Records from a data source:
┄┄┄┄┄┄

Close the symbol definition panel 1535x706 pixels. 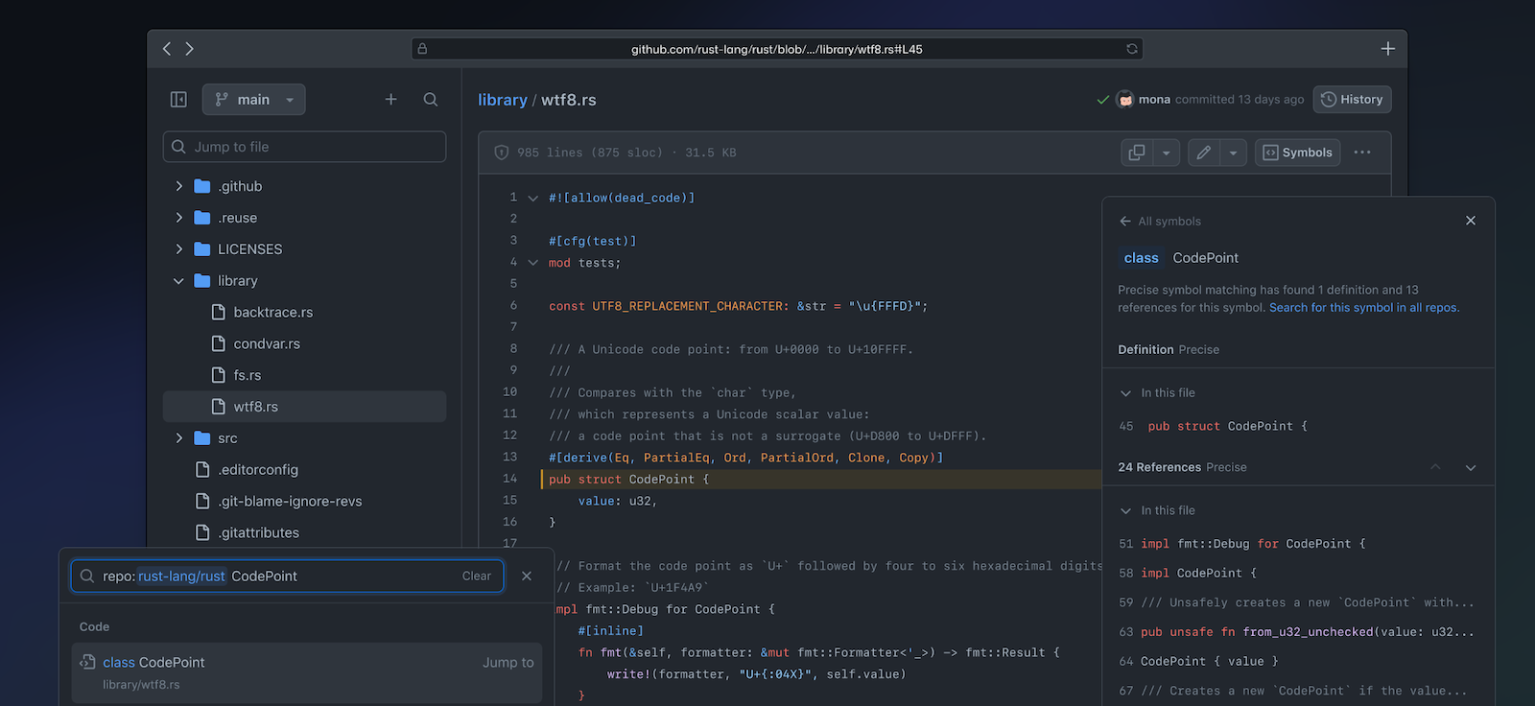(x=1470, y=220)
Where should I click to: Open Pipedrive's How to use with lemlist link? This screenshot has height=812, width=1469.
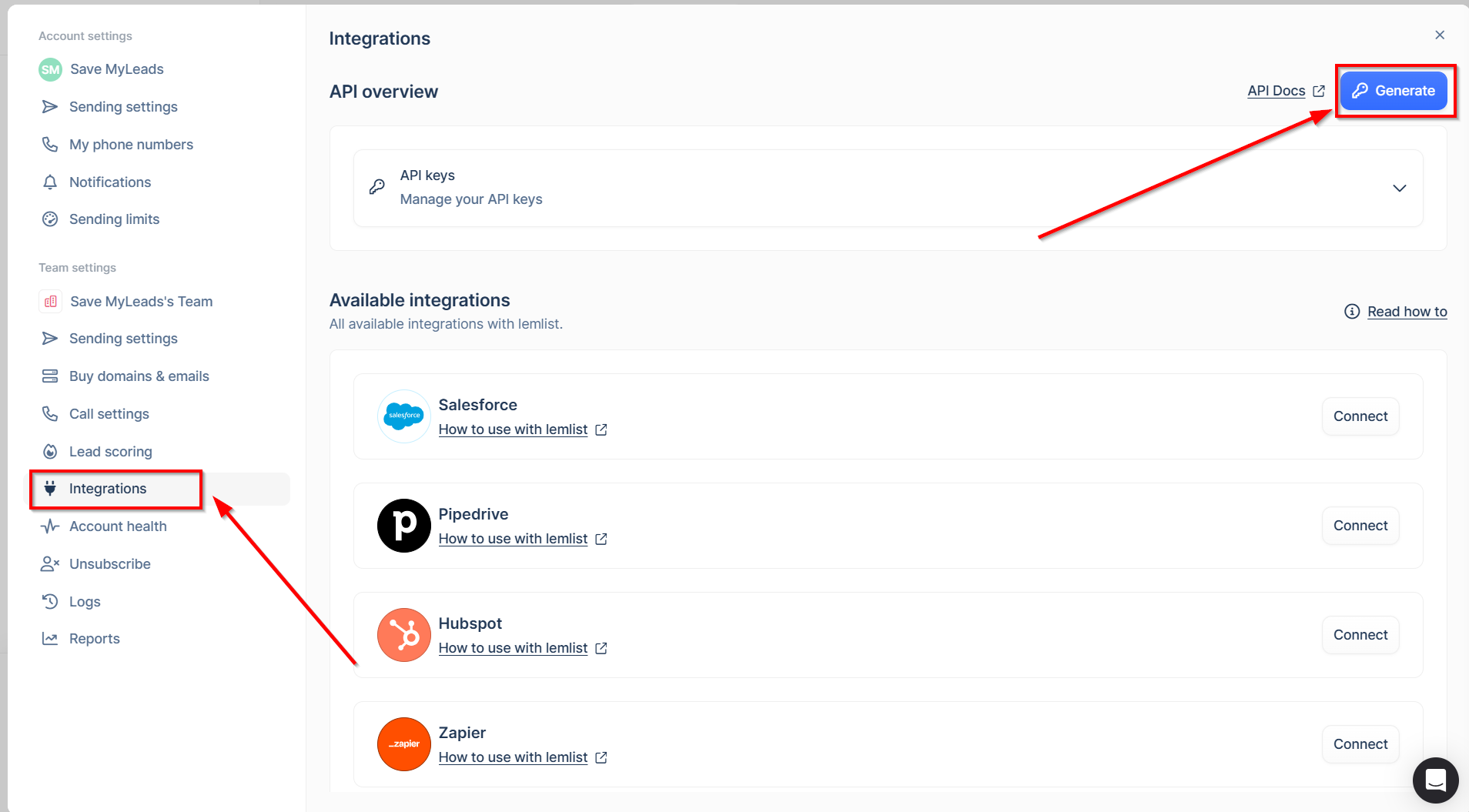pyautogui.click(x=513, y=539)
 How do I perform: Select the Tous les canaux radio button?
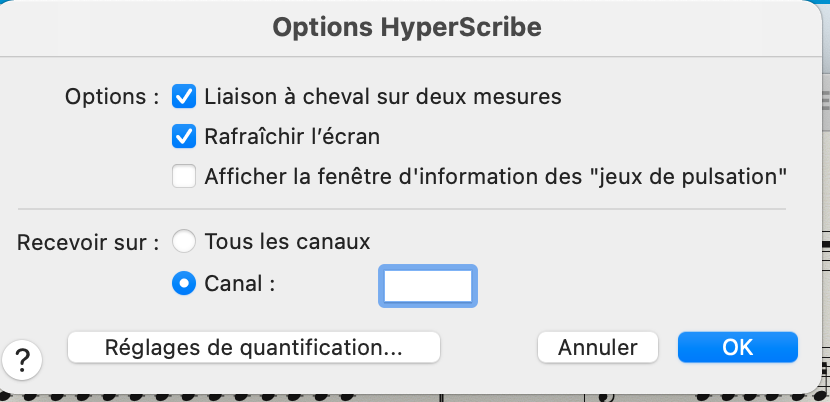pos(184,241)
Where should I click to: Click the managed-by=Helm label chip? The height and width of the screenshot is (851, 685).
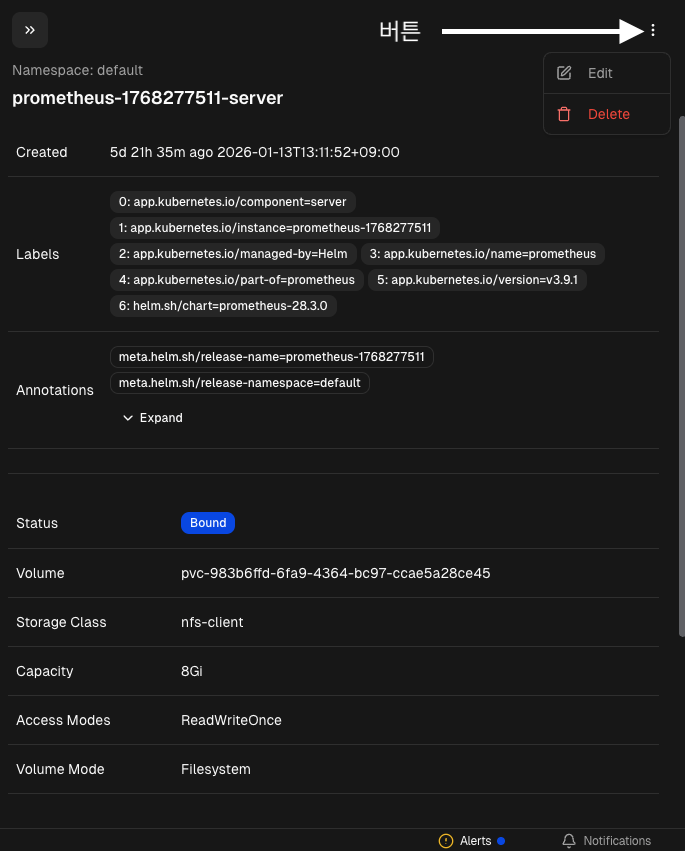click(x=233, y=254)

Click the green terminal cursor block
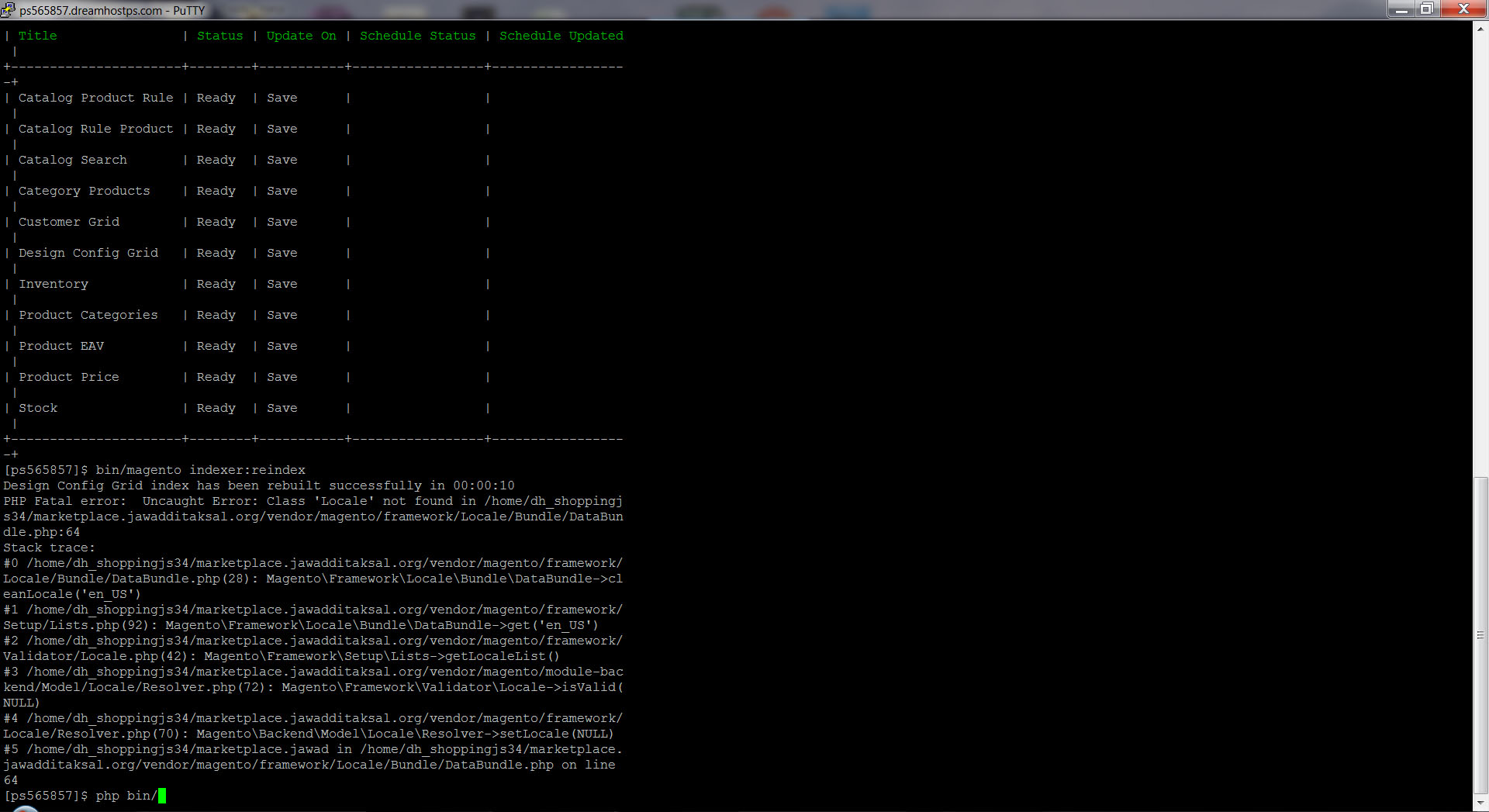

┄┄┄┄┄┄

## TASK REQUIREMENTS
Reproduce the data word for word, from the line containing "Where should I click to: Click" through the end of the data, including both ends. Leave the pictures out of your answer.

## THE OUTPUT
Where should I click to: Click the managed-by=Helm label chip? The height and width of the screenshot is (851, 685).
click(x=233, y=254)

Click the green terminal cursor block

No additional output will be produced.